Unless your datacenter is the size of a broom closet, chances are you cannot easily get away with throwing the master power switch to bring up infrastructure and servers in the right order.  Obviously you’re not going to use a power switch to shut everything down ungracefully either, but what may not be so obvious is that a graceful shutdown or startup of servers and infrastructure in random order may not be the best choice considering the health of the environment.

In order to understand the correct shutdown/startup order for your environment, you need to fully understand the web of datacenter dependencies which can range from simple to highly complex.  Knowing your datacenter dependencies means having good documentation of its components:  servers (including clusters), applications, storage, authentication, network, power, cooling, etc.  Virtualization adds a layer as well as I will show in a moment.  Let’s look at a few high level examples of dependencies:

  • Users depend on applications, workstations, network, VDI, etc.
  • Applications depend on databases, network, authentication, storage, other applications, etc.
  • Highly available databases depend on shared storage, clustered servers, etc.
  • Clustered servers depend on shared storage, authentication, network, quorum, etc.
  • Shared storage and network depends on power and cooling.
  • Consolidated virtual infrastructures (including VDI) depend on everything.

The list above may not completely fit your environment, but it should start to get you thinking about what and where the dependencies are in your environment.  Let me re-emphasize that without knowledge of how data flows in your environment, you won’t be able to come up with an accurate dependency tree.  Shutdown and startup orders aside, you’re in a scary position.  Start documenting quickly.  Talk to your peers, developers, managers, etc. to tie your datacenter components together.

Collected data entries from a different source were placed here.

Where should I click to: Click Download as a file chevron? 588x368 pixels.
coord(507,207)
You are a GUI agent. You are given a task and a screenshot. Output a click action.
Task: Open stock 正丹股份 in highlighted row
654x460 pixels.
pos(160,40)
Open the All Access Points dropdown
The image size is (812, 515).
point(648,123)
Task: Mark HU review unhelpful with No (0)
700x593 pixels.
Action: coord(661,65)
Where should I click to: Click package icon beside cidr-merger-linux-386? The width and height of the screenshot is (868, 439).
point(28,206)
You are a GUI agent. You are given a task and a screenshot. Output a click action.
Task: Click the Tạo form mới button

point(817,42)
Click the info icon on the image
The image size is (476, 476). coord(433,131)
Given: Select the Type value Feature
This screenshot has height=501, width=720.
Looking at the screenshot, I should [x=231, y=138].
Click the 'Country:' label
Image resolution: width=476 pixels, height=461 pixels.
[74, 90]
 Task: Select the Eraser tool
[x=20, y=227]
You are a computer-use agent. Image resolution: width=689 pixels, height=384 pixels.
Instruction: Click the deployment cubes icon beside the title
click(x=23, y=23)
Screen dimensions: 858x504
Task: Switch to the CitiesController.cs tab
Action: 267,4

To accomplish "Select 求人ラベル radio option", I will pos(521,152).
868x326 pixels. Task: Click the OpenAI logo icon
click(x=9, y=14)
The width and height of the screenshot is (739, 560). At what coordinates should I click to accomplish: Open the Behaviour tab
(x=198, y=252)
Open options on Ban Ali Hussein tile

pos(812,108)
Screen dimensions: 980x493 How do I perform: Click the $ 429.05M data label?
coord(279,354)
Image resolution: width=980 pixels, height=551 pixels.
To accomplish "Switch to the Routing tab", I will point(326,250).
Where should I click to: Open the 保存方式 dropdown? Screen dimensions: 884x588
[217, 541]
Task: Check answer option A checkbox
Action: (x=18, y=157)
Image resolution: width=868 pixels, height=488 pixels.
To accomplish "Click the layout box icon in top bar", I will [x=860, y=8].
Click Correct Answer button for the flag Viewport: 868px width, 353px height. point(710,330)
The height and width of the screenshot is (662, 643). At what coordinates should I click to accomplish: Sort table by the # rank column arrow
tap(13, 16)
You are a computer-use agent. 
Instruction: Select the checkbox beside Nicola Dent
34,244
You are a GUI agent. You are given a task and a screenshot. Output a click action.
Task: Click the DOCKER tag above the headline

So what does the dependency list above mean and how does it translate into a shutdown/startup order?  Well, workstations and VDIs typically have no dependencies and can be shut down first.  Application servers (including VMs) can be shut down next (except for the vCenter server – we’ll need that to shut down VMs and hosts).  Database cluster shutdown follows with the caveat that not all cluster nodes should be shut down at the same time – stagger the shutdown so as not to hang quorum arbitration risking potential corruption of data.  At this point, if all VMs are shut down, we can use vCenter shut down all ESX/ESXi hosts and then the vCenter server.  At this point, authentication should no longer be needed so let’s shut down the domain controllers.  Getting to the end of the list, we can shut down shared storage, SAN switches, and networking equipment (in that order).  Lastly, we pull the plug on phone systems, Twitter, cooling, and then sever the link to street power.  No really, just kidding – Twitter is not that much of a dependency.  I can quit Twitter any time I want.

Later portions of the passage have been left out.